无论是绘画还是诗词,我印象中大部分描绘江南的文化作品所勾勒出来的江南轮廓,有如高饱和度的调色盘,夏得很绿,冬得很纯。
双眼一旦见到这样的场景,很难不刻意地放缓脚步,干脆停下来,呼吸着肌肤感受到的风光气息,想要全身心融入到环境中,试图框住这一刻的美好。
人们总是把美好的故事托付给江南,或许是亲历过有多残酷的现实,才有多需要一个地方寻找心灵的慰藉,确定这个世界是美好的观念有多正确。
或者说,的确是江南发生了许多美好的故事,值得人们的托付。
这些江南美好故事都有同一个地点,不在田连阡陌,更不在高山深涧,而是在水乡。
上天把水乡赐给江南这位幸运儿,星罗棋布的湖荡把陆地撕成一块块拼图。当地居民沿着湖水、河水繁衍生息,把老祖宗“取之有道,用之有度”的教诲牢记于心,找到与自然和谐相处的平衡。
得到恩惠的同时,也要接受相应的限制,旧时代的水乡就像一个金鱼缸,出入外面的世界并不容易,既闭塞,又安全。
这恰好是中华民族骨子里,崇尚小富即安的农耕文明。
所以每当看到水乡的渔舟、白墙、青苔和走不完的石板桥,即使没有在这里留下回忆,内心深处却有一股慰藉和安全感,好像这就是心目中理想的精神家园。
难怪余秋雨说“没有比这样的江南小镇更能标志故土的了”,难怪三毛见到“中华第一水乡”周庄,忍不住感叹:“总算找到了几十年来期望的那个魂牵梦绕,梦里的当地。”

任务 A ▸ 在江南水乡短文“所以每当看到水乡的”那一句中,列出所提到的全部景物。
任务 B ▸ 请从江南水乡短文的最后一句之后续写一段。

(定位可见目标的数据)
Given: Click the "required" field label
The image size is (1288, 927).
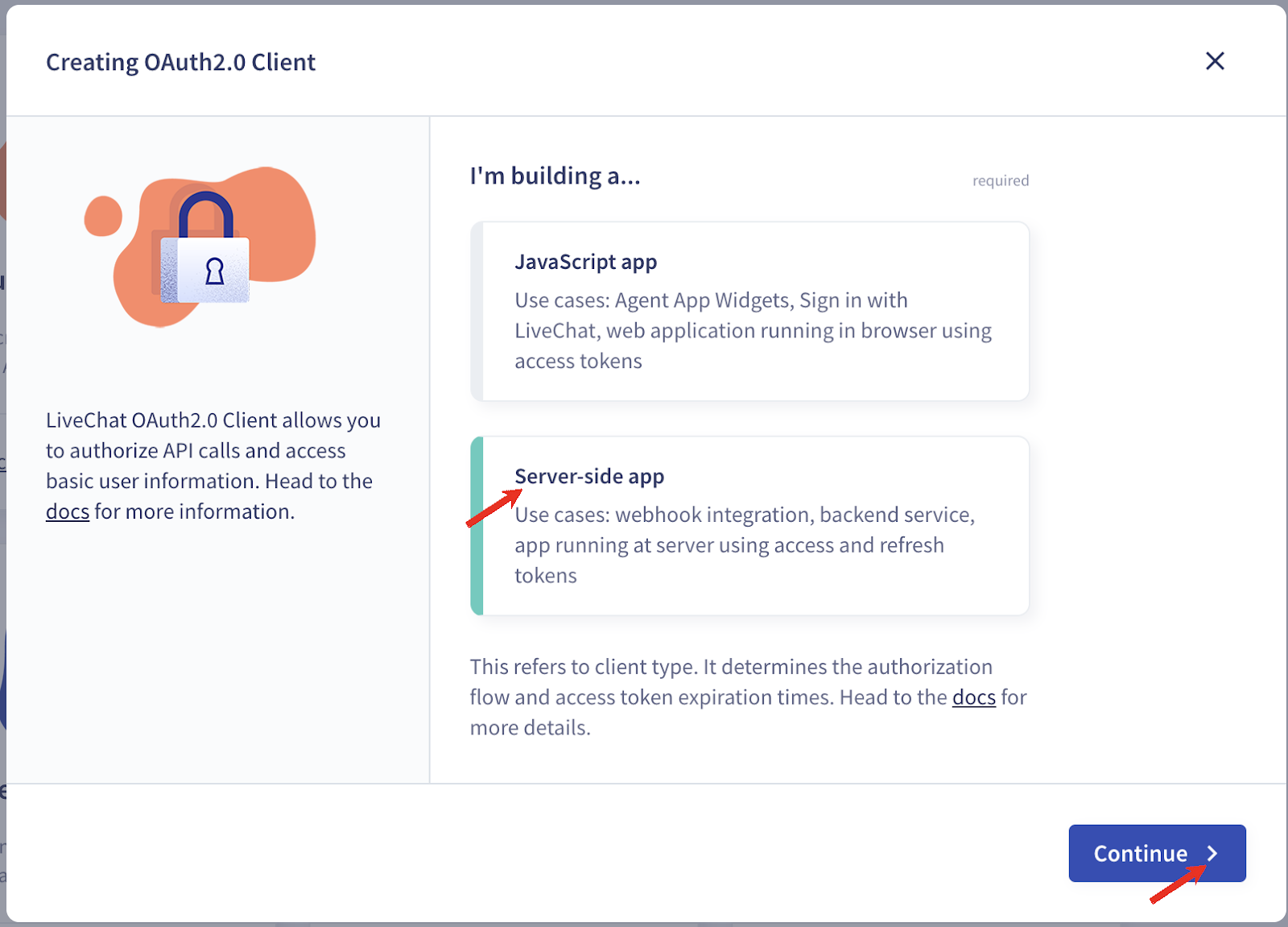Looking at the screenshot, I should pos(1000,180).
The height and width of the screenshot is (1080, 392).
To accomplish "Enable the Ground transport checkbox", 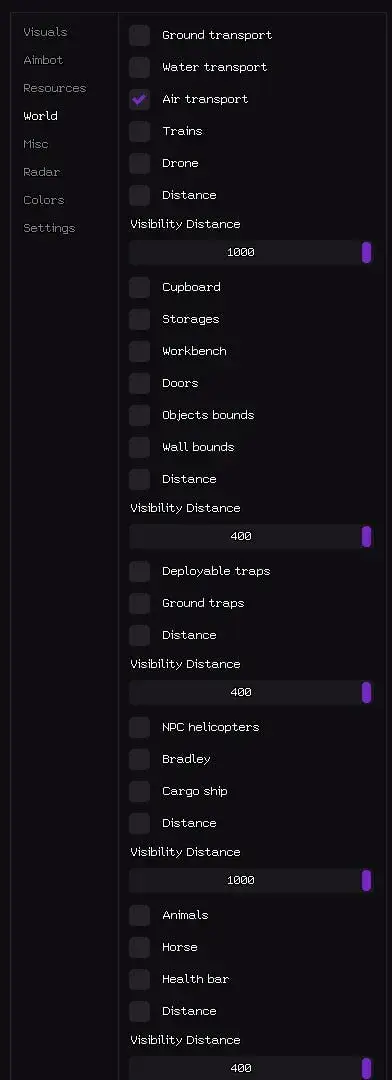I will pyautogui.click(x=139, y=35).
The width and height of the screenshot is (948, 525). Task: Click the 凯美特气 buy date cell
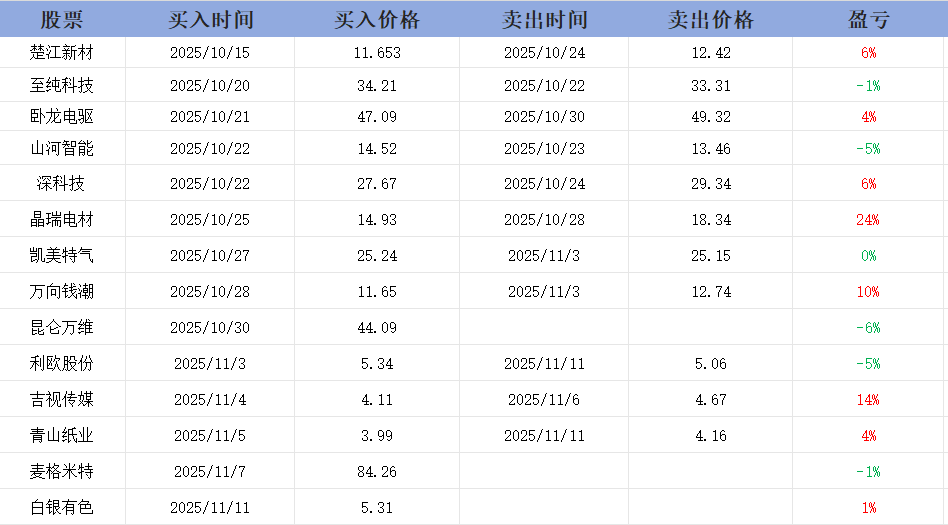[210, 256]
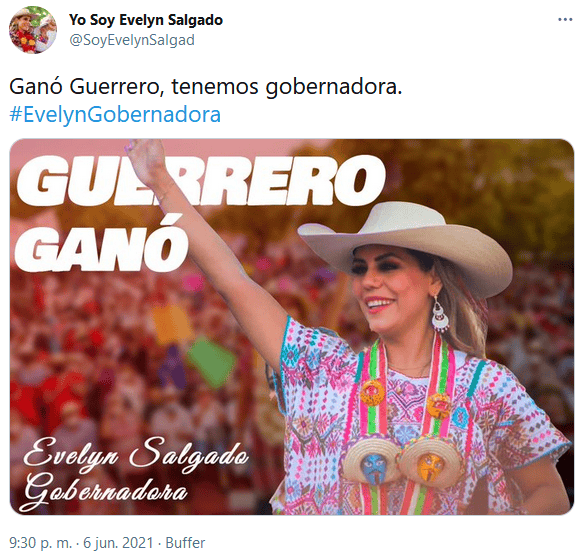
Task: Click the 6 jun. 2021 date
Action: [x=118, y=543]
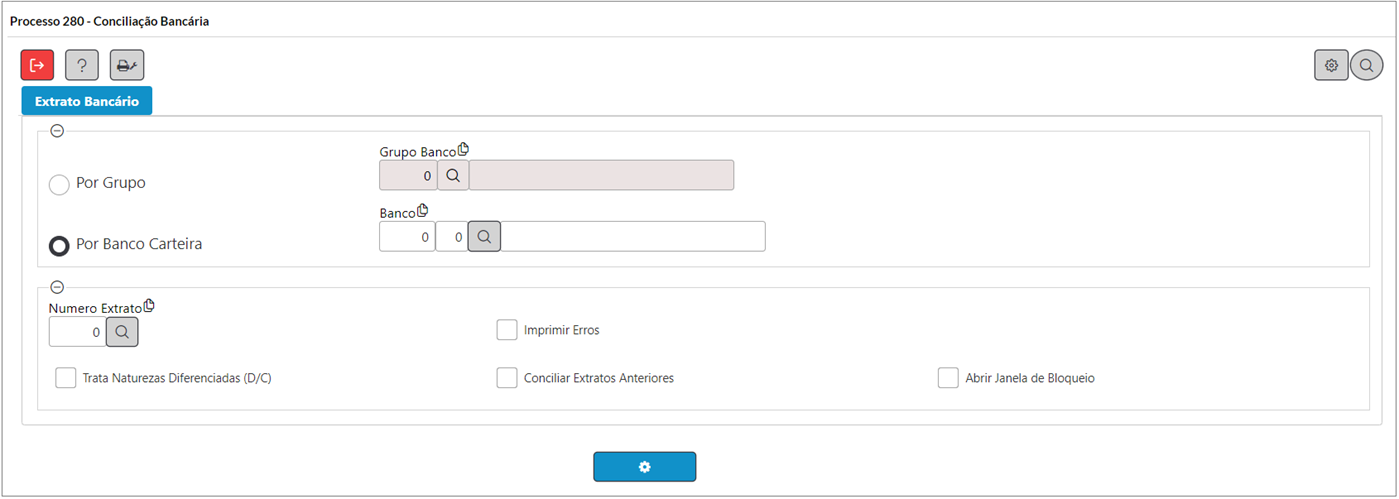
Task: Open settings via the top-right gear icon
Action: tap(1331, 65)
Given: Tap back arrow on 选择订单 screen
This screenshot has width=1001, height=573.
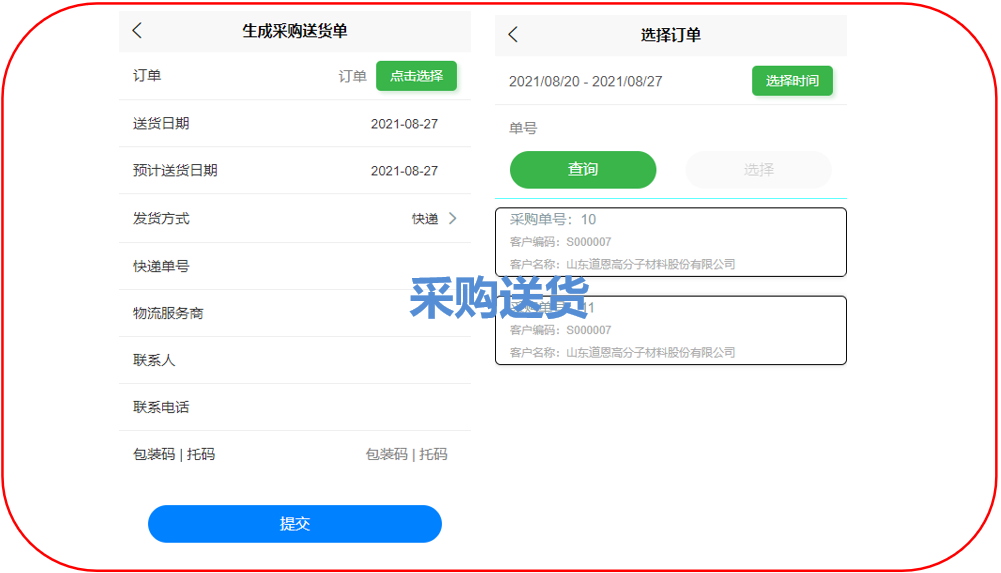Looking at the screenshot, I should point(513,34).
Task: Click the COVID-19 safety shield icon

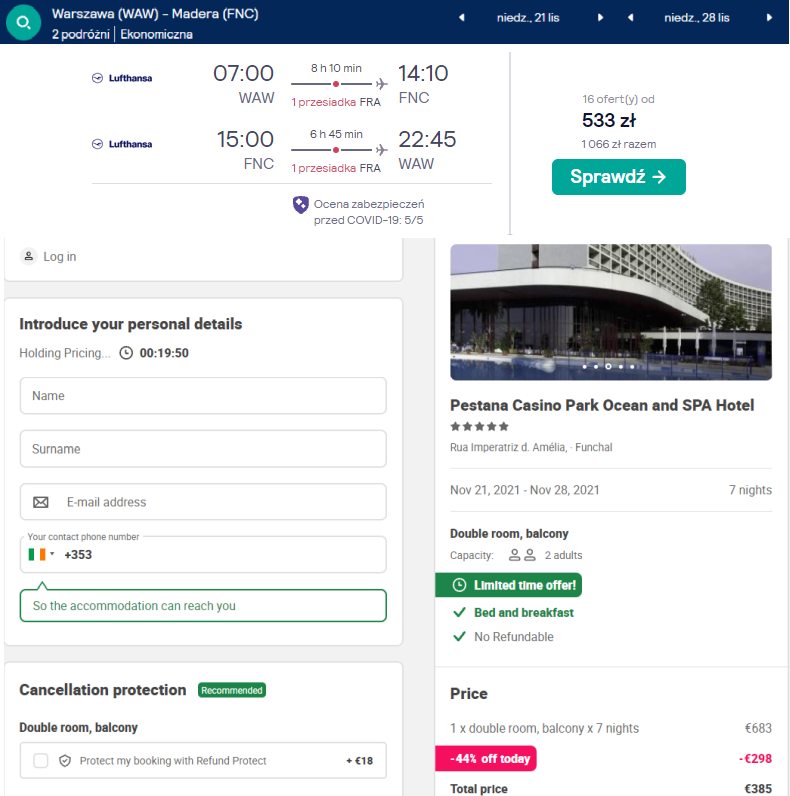Action: 300,204
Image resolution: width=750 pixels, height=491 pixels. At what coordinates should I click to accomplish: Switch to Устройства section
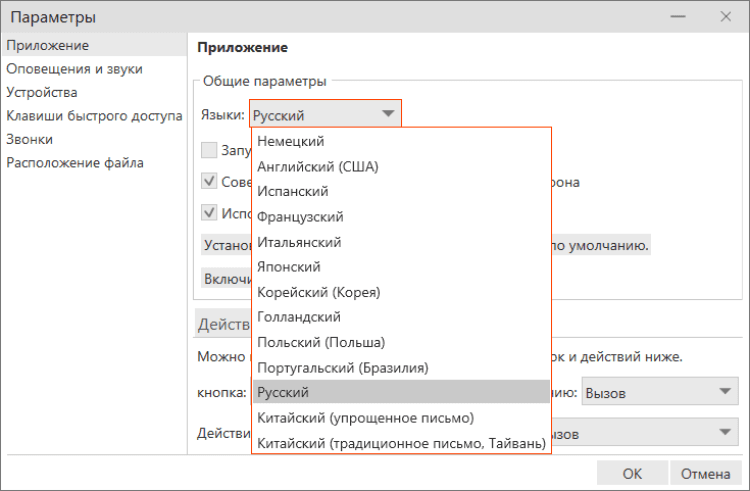coord(42,92)
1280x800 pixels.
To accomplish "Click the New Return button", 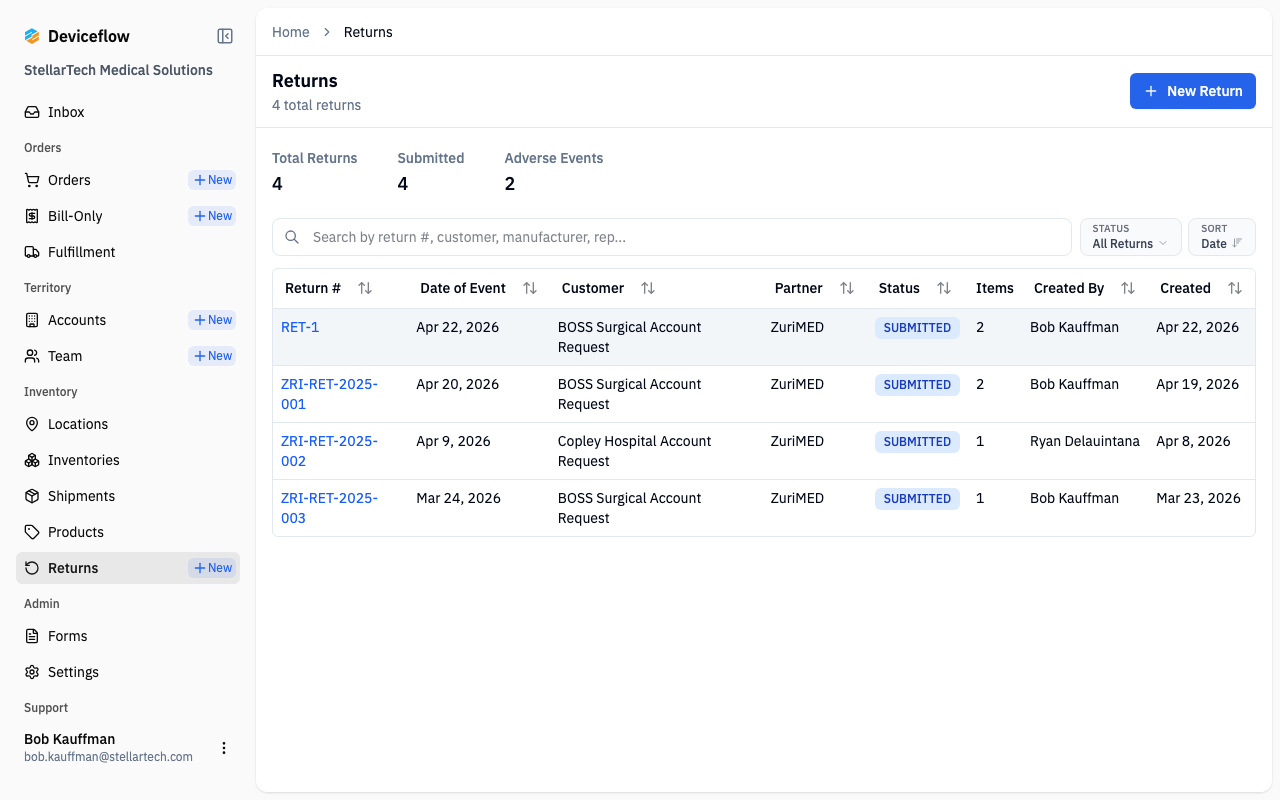I will coord(1193,91).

回答 A ▸ 渔舟、白墙、青苔、走不完的石板桥

回答 B ▸
有了诸多作家画家和文青的大力宣传,中国几大水乡逐步开发成旅游胜地,到处是一样的民宿,一样的清吧,一样的手工制品和岁月静好。
今天随便到一个出名的水乡,现场的混乱和喧嚣可能会打破之前所有的美好想象。
有时候我也困顿:我到底是来千年水乡,还是到以水乡为主题的现代化商业区。
如果想在难得的节假日,找一处安静的水乡散心,拒绝打卡式观光,不如离开“中国第一水乡”周庄,向东北方向行驶20分钟的路程,抵达开发痕迹尚未完全的锦溪古镇。
锦溪,得名于一条流经全村的小溪,在夕阳的照耀下,宛如锦带般绚丽。
锦溪有一段可以追溯到上古时期的新石器时代,1万年前就有人类活动的踪迹。最早的人文记载则源于公元前14年,在锦溪留下的故事并不亚于闻名于世的历史古镇。
淀山湖滨的马援庄,据说是西汉末年的军事家马援的练兵之地,“马革裹尸”就是因他而来。
东部的张家库村,相传是东吴名臣张昭的墓葬地;而西晋画家顾恺之和唐代文豪陆龟蒙,都在此生活过一段时间。
相比英雄好汉的故事传说,难以引起人们的同感,还是世俗的风花雪月更有意思。
在每一位导游的口中,古镇的“独屿墩”
(当地话,即湖中小岛)
,才是整段介绍词中最精彩的部分。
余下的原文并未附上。